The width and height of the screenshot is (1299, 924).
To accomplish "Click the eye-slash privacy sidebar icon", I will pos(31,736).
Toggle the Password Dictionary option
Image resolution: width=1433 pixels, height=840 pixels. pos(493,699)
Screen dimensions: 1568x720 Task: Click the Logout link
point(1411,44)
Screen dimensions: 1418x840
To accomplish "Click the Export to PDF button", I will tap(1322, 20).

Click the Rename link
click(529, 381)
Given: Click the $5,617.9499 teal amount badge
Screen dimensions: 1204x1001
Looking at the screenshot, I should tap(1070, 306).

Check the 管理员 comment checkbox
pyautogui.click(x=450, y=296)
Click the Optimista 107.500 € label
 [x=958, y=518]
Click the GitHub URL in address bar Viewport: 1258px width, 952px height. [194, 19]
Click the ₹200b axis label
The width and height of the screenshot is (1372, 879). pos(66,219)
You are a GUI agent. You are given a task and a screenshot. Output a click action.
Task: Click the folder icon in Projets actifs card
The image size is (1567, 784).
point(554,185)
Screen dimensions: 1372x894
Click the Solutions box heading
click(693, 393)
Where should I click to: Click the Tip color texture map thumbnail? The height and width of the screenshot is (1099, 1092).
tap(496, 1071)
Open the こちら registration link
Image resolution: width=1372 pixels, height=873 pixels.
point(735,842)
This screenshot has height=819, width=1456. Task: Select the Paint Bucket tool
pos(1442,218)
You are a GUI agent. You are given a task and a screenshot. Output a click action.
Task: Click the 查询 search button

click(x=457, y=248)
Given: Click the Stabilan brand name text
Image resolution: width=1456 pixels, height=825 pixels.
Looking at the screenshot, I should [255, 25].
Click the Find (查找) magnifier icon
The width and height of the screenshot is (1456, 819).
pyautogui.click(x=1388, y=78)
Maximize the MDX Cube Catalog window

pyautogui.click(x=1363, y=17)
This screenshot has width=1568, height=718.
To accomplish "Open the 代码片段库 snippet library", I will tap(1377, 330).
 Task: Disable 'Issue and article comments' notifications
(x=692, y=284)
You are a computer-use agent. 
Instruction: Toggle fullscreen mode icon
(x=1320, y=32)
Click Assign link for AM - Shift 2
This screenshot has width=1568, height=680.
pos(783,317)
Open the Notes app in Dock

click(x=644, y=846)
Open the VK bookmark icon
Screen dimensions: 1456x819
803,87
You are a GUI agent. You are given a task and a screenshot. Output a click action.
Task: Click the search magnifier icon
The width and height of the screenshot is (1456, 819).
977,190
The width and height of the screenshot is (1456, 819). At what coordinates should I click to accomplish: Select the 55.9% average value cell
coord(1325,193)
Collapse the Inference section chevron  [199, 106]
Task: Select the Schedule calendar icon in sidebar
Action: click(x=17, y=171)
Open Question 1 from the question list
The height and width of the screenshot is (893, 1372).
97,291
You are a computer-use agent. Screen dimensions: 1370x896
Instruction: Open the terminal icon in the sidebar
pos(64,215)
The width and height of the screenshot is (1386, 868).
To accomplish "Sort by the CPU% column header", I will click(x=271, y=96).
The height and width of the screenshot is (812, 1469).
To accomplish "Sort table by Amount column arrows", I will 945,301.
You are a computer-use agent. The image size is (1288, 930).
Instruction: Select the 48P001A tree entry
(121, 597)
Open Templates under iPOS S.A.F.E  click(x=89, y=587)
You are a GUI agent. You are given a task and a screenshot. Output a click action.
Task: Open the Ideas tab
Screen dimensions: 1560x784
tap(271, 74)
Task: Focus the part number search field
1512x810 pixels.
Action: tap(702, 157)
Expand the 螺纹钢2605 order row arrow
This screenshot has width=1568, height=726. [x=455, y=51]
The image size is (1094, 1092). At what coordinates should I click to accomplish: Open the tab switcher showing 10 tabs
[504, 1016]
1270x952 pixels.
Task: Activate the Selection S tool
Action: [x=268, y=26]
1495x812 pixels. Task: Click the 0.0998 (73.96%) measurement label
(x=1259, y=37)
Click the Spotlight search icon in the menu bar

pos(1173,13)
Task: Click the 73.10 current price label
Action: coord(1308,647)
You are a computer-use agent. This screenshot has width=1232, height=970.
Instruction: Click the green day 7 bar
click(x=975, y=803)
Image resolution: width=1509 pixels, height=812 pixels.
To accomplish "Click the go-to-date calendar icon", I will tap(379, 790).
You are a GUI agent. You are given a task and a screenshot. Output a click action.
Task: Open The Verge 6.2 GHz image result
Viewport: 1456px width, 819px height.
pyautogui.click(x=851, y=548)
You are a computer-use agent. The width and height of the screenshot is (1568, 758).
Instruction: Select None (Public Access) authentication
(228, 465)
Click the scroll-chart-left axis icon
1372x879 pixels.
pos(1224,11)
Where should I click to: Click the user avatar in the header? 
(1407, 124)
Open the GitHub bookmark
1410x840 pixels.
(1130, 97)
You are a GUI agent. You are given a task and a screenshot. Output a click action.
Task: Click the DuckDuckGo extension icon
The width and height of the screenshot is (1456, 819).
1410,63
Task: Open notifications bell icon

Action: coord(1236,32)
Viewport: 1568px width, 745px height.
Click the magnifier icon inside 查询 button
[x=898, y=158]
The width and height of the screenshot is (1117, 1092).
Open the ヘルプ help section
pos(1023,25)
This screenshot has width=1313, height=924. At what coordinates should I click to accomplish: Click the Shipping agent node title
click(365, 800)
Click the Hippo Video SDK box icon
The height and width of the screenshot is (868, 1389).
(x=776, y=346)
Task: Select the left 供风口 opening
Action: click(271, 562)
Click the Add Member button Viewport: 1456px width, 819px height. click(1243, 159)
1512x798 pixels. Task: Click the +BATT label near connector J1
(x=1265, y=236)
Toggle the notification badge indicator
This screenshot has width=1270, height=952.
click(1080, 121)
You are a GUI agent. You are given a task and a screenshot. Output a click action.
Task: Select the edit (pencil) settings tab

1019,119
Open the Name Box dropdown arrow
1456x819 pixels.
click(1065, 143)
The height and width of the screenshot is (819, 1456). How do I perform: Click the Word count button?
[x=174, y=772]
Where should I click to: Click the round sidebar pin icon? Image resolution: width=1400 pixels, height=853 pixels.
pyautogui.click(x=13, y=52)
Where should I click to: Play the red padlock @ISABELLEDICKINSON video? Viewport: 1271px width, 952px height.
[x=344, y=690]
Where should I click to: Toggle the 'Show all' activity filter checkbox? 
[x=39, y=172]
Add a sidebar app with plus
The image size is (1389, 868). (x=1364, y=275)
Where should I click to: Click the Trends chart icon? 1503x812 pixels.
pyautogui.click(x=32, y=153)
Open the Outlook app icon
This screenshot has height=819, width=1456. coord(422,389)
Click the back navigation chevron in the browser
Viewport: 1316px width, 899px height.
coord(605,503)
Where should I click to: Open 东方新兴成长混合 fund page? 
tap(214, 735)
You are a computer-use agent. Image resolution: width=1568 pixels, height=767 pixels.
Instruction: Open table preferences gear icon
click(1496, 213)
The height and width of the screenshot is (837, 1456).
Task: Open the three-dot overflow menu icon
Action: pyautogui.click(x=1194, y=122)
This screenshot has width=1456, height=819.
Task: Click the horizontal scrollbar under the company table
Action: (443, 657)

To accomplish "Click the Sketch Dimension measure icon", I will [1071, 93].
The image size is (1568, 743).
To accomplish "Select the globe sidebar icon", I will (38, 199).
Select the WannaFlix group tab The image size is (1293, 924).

::::

**Work order:** Within the records, how many lines include "badge"? The answer is the number and nothing else.

**Exercise response:** 2